(Stored data)
● ● ● ●

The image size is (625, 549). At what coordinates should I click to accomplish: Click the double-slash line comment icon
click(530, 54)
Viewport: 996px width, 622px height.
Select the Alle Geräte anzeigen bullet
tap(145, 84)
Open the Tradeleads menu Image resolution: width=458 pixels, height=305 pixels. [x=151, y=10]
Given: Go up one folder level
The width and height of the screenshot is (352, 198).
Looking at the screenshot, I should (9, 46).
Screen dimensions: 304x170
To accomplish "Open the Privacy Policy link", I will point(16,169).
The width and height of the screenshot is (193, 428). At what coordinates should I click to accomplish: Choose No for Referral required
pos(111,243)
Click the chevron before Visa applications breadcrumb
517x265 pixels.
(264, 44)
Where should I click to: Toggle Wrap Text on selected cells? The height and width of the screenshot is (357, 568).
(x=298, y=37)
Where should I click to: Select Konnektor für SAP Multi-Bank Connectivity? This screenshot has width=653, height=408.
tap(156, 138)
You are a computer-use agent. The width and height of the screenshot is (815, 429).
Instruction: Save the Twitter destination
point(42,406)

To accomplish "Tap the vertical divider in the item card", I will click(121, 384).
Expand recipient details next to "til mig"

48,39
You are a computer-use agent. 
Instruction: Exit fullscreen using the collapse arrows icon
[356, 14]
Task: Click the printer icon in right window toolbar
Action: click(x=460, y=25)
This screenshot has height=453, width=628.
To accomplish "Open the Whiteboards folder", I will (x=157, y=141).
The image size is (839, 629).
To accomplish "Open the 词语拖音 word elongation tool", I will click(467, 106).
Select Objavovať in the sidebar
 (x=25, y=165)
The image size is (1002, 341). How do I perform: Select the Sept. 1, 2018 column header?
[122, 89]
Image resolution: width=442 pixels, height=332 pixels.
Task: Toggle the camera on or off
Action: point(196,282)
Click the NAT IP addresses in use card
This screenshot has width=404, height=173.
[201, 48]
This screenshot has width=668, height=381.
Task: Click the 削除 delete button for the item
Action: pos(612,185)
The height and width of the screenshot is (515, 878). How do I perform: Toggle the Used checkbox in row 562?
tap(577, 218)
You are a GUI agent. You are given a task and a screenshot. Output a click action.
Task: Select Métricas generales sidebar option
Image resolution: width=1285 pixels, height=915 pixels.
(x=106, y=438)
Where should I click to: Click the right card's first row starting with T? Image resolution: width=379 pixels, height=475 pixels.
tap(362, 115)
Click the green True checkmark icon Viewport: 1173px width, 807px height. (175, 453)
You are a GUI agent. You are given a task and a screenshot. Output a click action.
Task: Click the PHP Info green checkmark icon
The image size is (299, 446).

● ● ● ●

REQUIREMENT
Take every line from the data that contains the word "Viewport".

OUTPUT FOR THIS EXERCISE
Viewport: 996px width, 622px height.
Click the green True checkmark icon Viewport: 1173px width, 807px height. (175, 453)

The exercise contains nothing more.